BEASTS OF THE SOUTHERN WILD marks the highly auspicious first film of Behn Zeitlin, and it’s one of the most astonishing debuts I’ve seen.  Adapting Lucy Alibar’s one-act play JUICY AND DELICIOUS and using a shoestring budget with 16mm cameras, Zeitlin creates wondrous production artifice with very limited means.  He and his team – made up of a very scant professional crew – shot the film in post-Katrina locations in the most devastated bayous of Louisiana, and the result is never-endingly believable.  Every detail of the Bathtub comes utterly alive through the film; you can feel the throbbing heat, the intense humidity, the economic depression, the demoralizing famine, and all of the other natural, day-to-day minutia of the community’s unsettlingly living conditions and existence.  Within a few short minutes of being dropped in this world you feel immediately a part of it. 

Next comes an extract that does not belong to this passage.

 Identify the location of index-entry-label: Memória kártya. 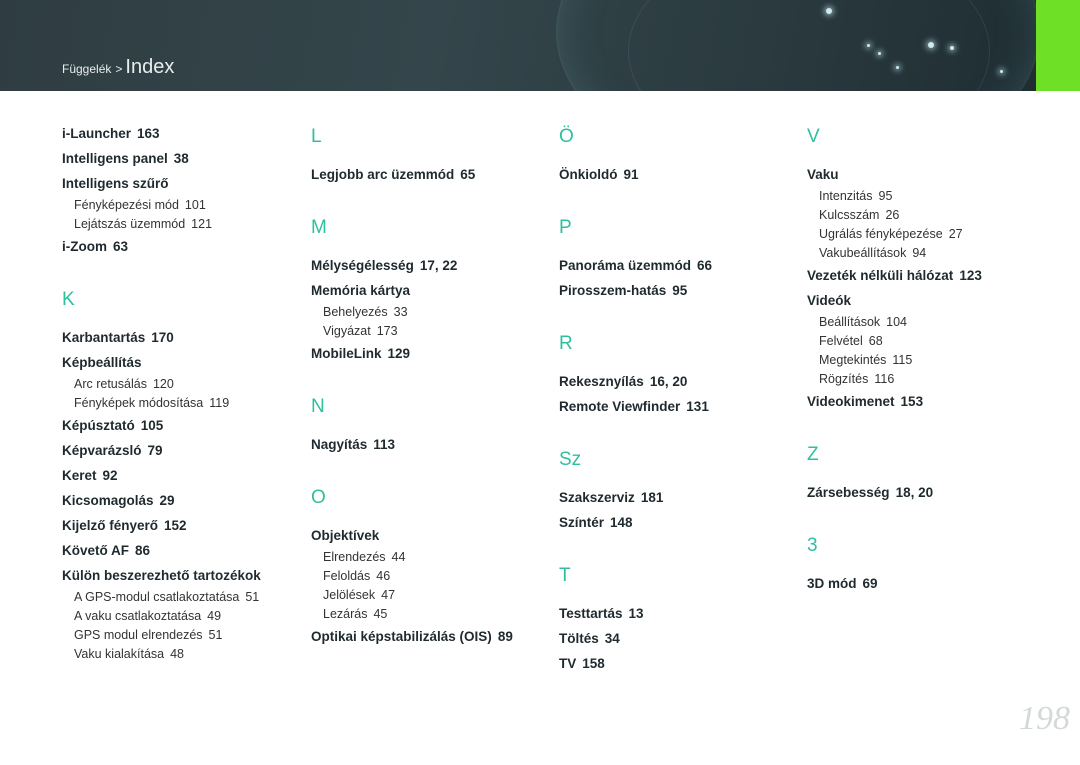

The film is ostensibly told through Hushpuppy’s young and innocent eyes; she has largely been unblemished by decades of horrible living conditions, increasing cynicism, and nagging self-doubt.  She is arguably the only beacon of hope in this otherwise brutal and bleak film, seeing as virtually nothing seems to phase or truly upset her: not impoverished and dilapidated living conditions, not hurricanes and intense storms, not her father’s imminent death or the disappearance of her mother years ago, and, hell, not even the very presence of the thawed-out creatures, which show up at one point and seem to stop in their tracks when they lock glances at this limitlessly strong-willed figure...maybe out of respect...maybe out of fear.  

I’ve seen many child performances over the years, but few are as convincing, natural, and strongly assured as Wallis, who was amazingly just five-years-old when cast as an untrained actress.  She has the impossibly daunting task of carrying the whole film on her very young and inexperienced shoulders, and what’s so mesmerizing about her is how she crafts a performance of such layered and nuanced diversity: she’s valiant, deviant, head-strong, and full of passion and inquisitiveness about a world around her that seems to have given up on her people.  She radiates good-natured optimism even in the most demoralizing instances and seems to be able to boldly hold her own in just about any situation.  Yet, she still has the impressionable naiveté of a child to compliment her own inner and outward strength as a protector of her people and way of life.  If Wallis is nominated for an Academy Award she’ll be the youngest ever; for an actress to have such an authenticity and potency at such a very young age is a miraculous feat worthy of such future accolades. 

She is paired largely with Dwight Henry, who – as incredulous as it sounds - owned and worked at a bakery and Deli when cast as Hushpuppy’s father.  He has gone on record as saying that he doesn’t want another acting gig.  What a shame, because his Oscar-worthy work here and the scenes he shares with Wallis creates one of the most tangible and ultimately heartbreaking portrayals of a problematic father/daughter relationship that I’ve seen.  Henry and Willis are the emotional glue that keeps the entire film afloat; even when it dashes with the fantastical, their gritty and convincing performances keeps the whole film entrenched in a searing verisimilitude.  They are unforgettable characters in an unforgettable film, one that evokes a sense of endless wonder in its warts-and-all world.  In the end, though, the film is a touching and uplifting work – despite its nihilism - because Hushpuppy always manages to see beauty and hope in the midst of terror and oppression.  BEASTS OF THE SOUTHERN WILD will linger with me for an awfully long time.